今回のイベントには、千葉県や千葉市といった行政機関をはじめ、千葉銀行、イオン、千葉大学など、地域の経済と教育を支える産学官の13団体から約50人の男性管理職が集いました。SNS上でもこの取り組みに対し、「地元の有力企業が本気で変わろうとしているのは心強い」といった期待の声や、「うちの上司にもぜひ参加してほしい」という切実な意見が飛び交い、大きな注目を集めています。
交流会の冒頭では、千葉銀行の稲村幸仁副頭取が力強いメッセージを発信しました。多様な人材が活躍する「ダイバーシティ」の実現には、女性側の意識変化だけでは不十分であり、組織を動かす男性管理職側のさらなる意識改革が絶対に欠かせないという主張です。この考えは、旧来の企業文化から脱却し、誰もが働きやすい環境を構築するための極めて本質的な指摘であり、私自身も強く共感せずにはいられません。
ディスカッションでは、現場のリーダーならではのリアルな葛藤が赤裸々に語られました。「女性の部下に対して、どのように指導するのが正解なのか迷う」という戸惑いや、「急な仕事を依頼する際に、家庭の事情を慮ると二の足を踏んでしまう」といった切実な悩みです。こうした壁に直面するのは、彼らが真剣に部下と向き合おうとしている証拠でもあり、個人の努力に頼らず組織全体でルールをアップデートしていく重要性が浮き彫りになりました。
一方で、前向きな変化を感じさせる成功事例も次々と共有されています。特に「フレックスタイム制」や、場所を選ばず働ける「テレワーク」を導入したことで、業務の効率化と柔軟な働き方が同時に進んだという報告は、多くの参加者に希望を与えました。テクノロジーと制度を賢く活用することで、育児と仕事の両立は決して不可能ではないという確信が、会場全体に広がっていく様子が印象的でした。

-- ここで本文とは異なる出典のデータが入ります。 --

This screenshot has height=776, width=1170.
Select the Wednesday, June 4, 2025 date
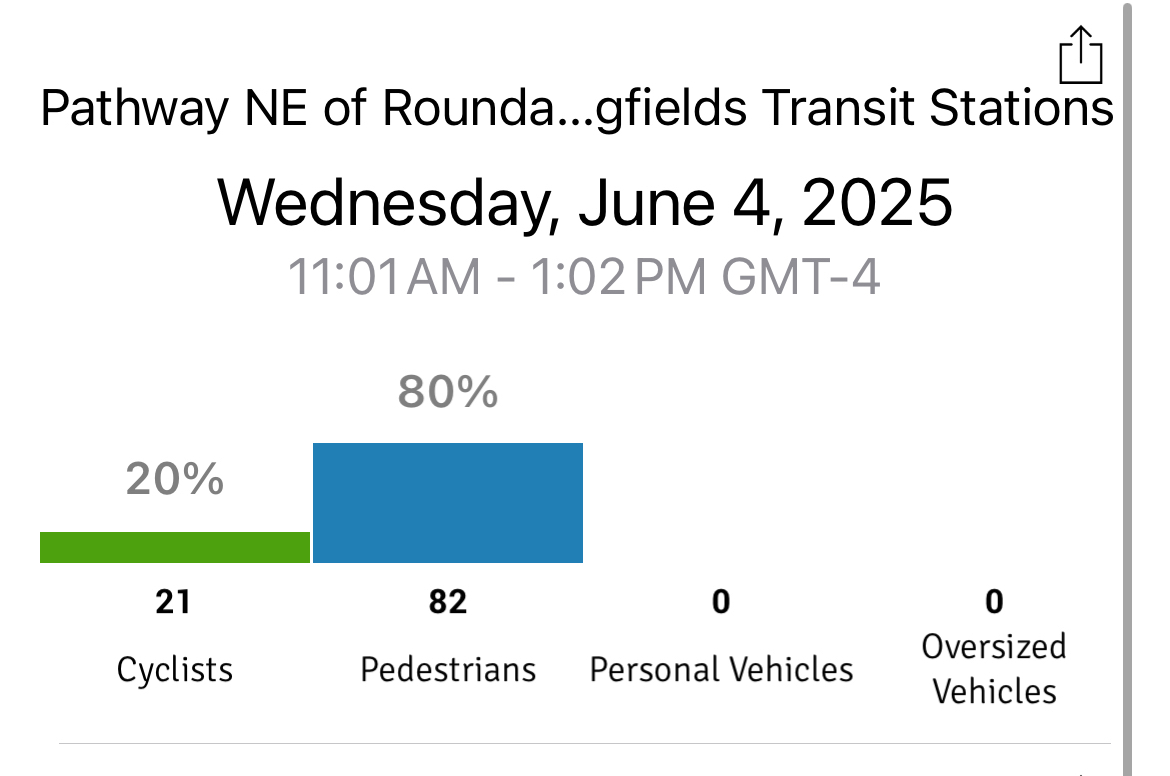(585, 203)
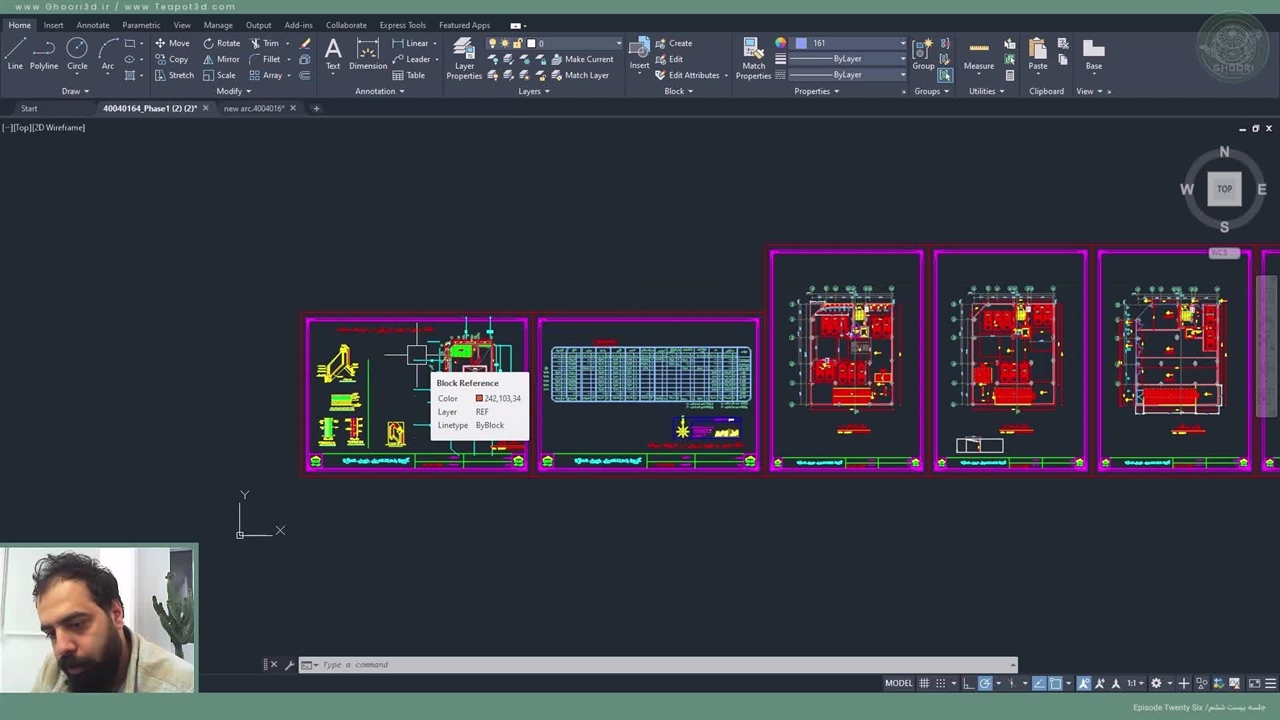The image size is (1280, 720).
Task: Toggle Polar Tracking in status bar
Action: click(985, 683)
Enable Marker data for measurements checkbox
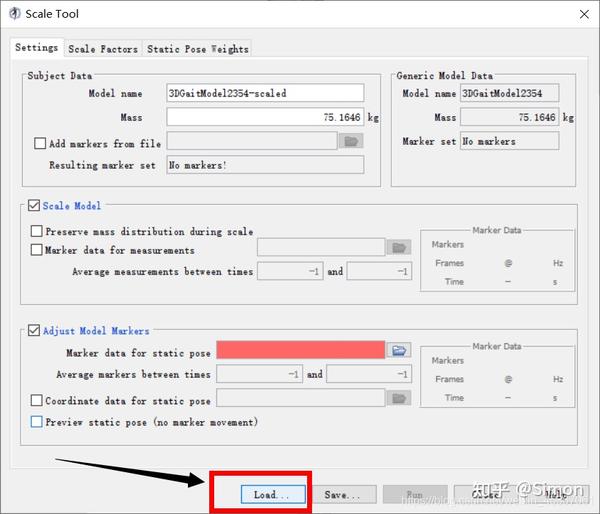Screen dimensions: 600x514 tap(36, 250)
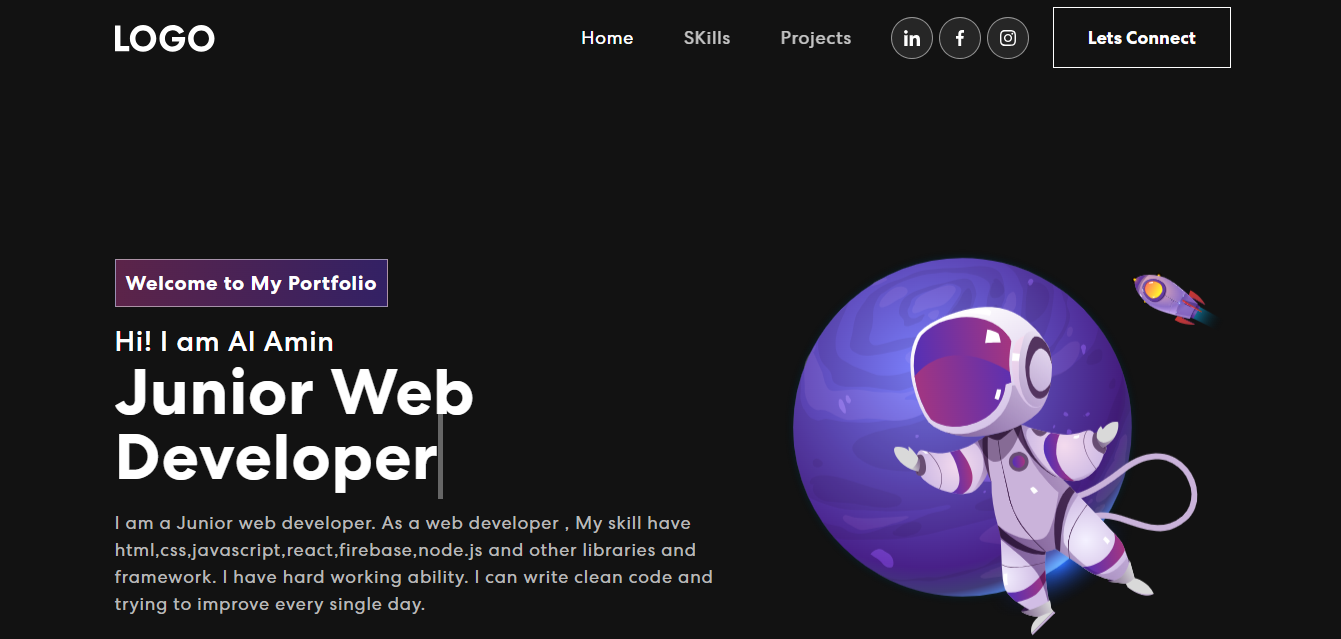Click the LOGO brand mark

[x=164, y=39]
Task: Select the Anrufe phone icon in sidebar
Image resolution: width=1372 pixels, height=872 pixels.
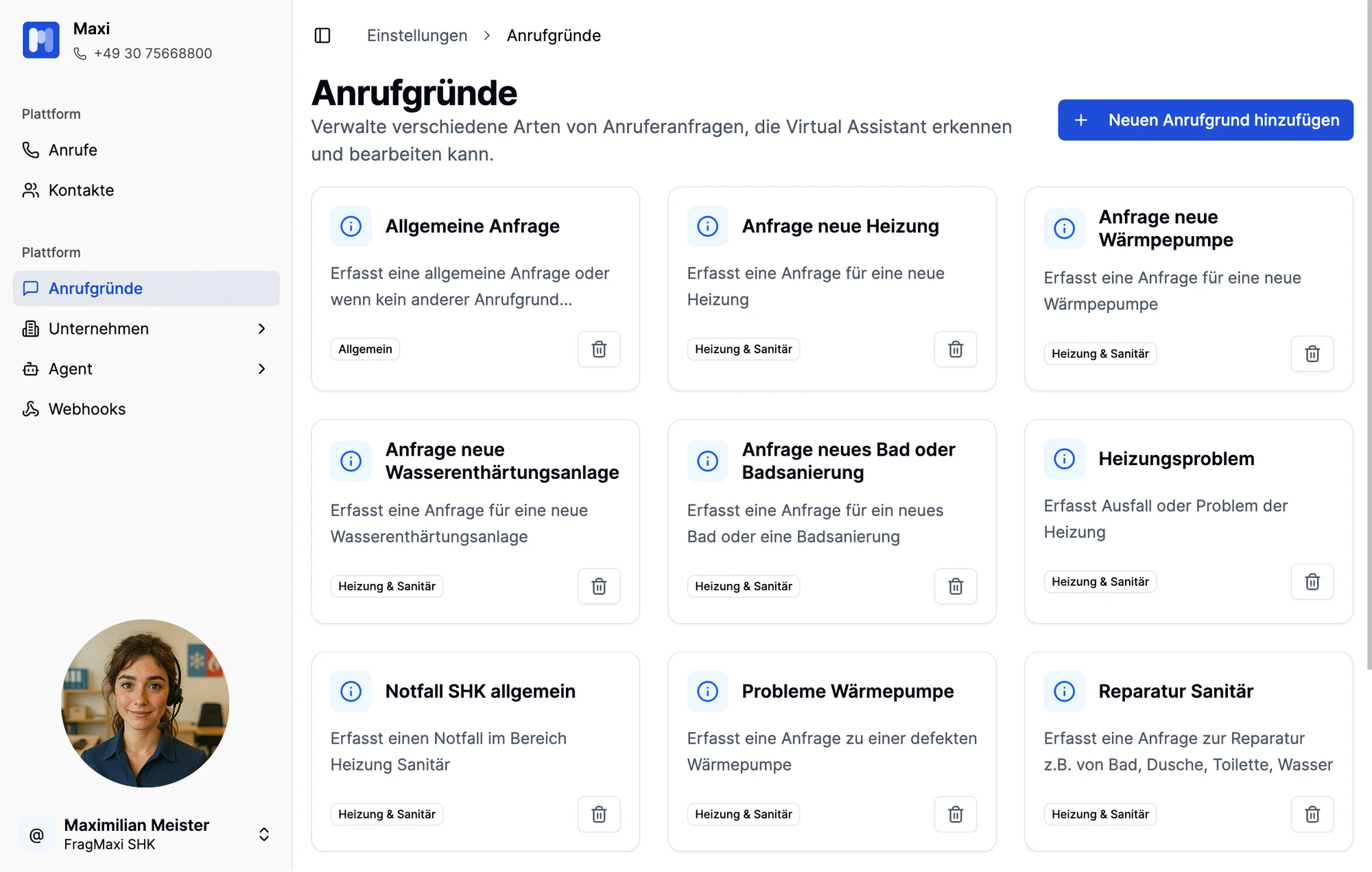Action: click(30, 150)
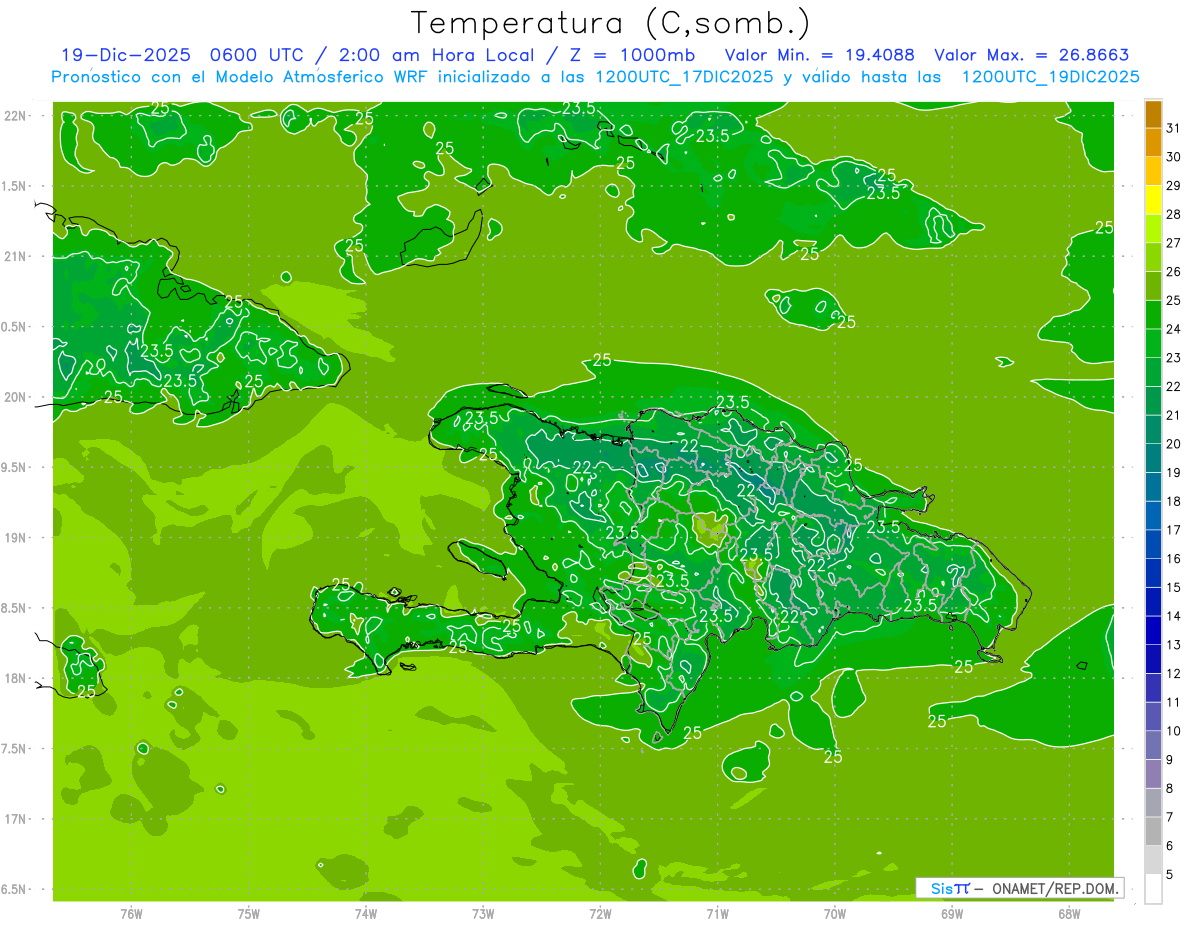
Task: Click the 76W longitude axis label
Action: 131,913
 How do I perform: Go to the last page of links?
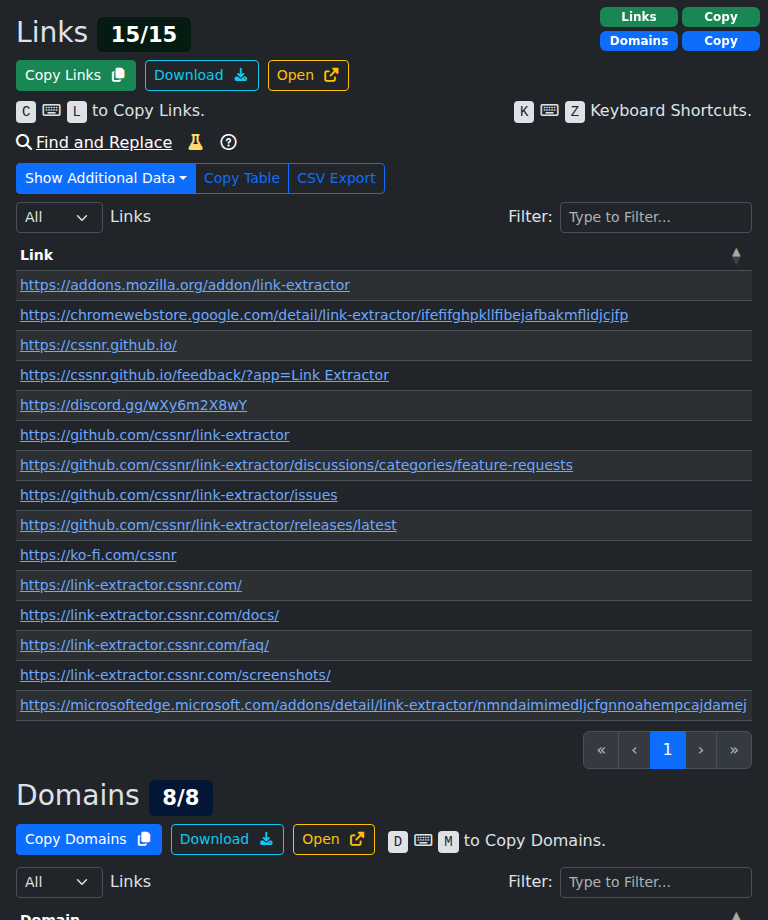coord(734,749)
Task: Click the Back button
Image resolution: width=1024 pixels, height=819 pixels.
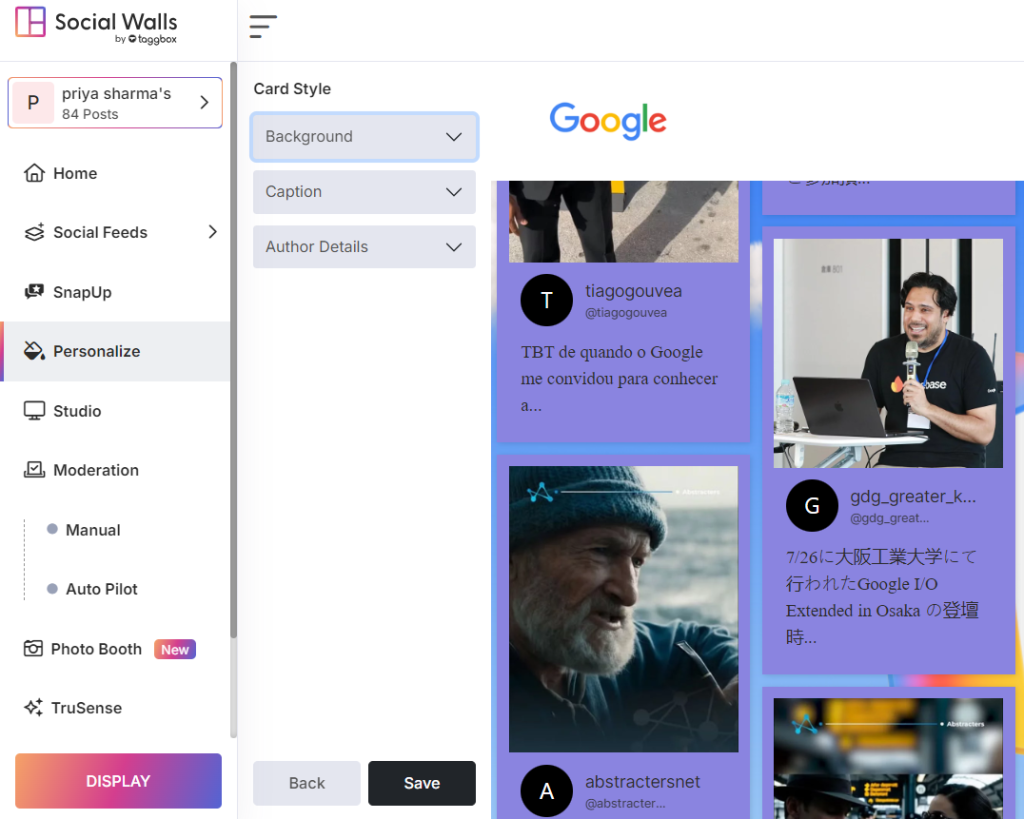Action: 307,783
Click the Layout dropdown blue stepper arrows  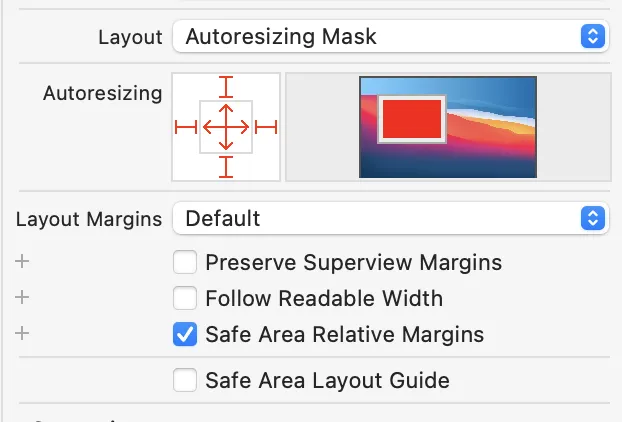click(x=593, y=36)
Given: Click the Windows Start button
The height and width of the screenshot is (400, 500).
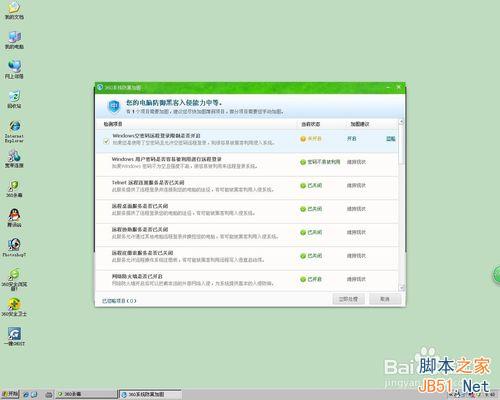Looking at the screenshot, I should (x=10, y=394).
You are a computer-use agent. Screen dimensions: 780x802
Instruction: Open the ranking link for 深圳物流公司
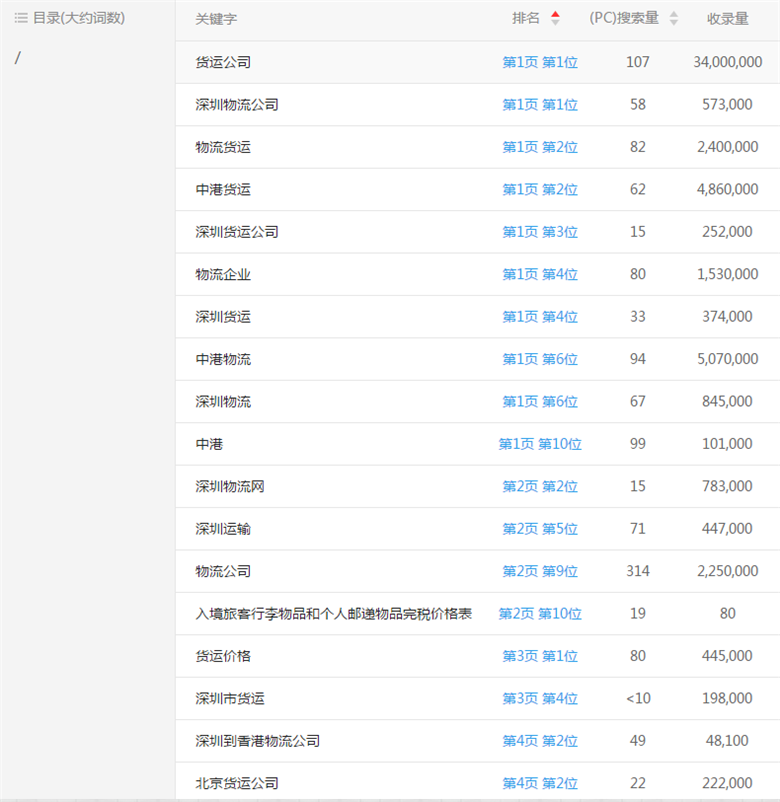pyautogui.click(x=539, y=104)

働き方改革は一朝一夕に成し遂げられるものではありませんが、このように地域を代表するリーダーたちが組織の垣根を越えて対話することは、社会を変える大きな一歩となります。上司が変われば、部下の笑顔が増え、ひいては企業全体の活力へと繋がっていくはずです。千葉から発信されたこの「イクボス」の輪が、今後さらに広がりを見せ、新しい時代の標準となっていくことを期待して止みません。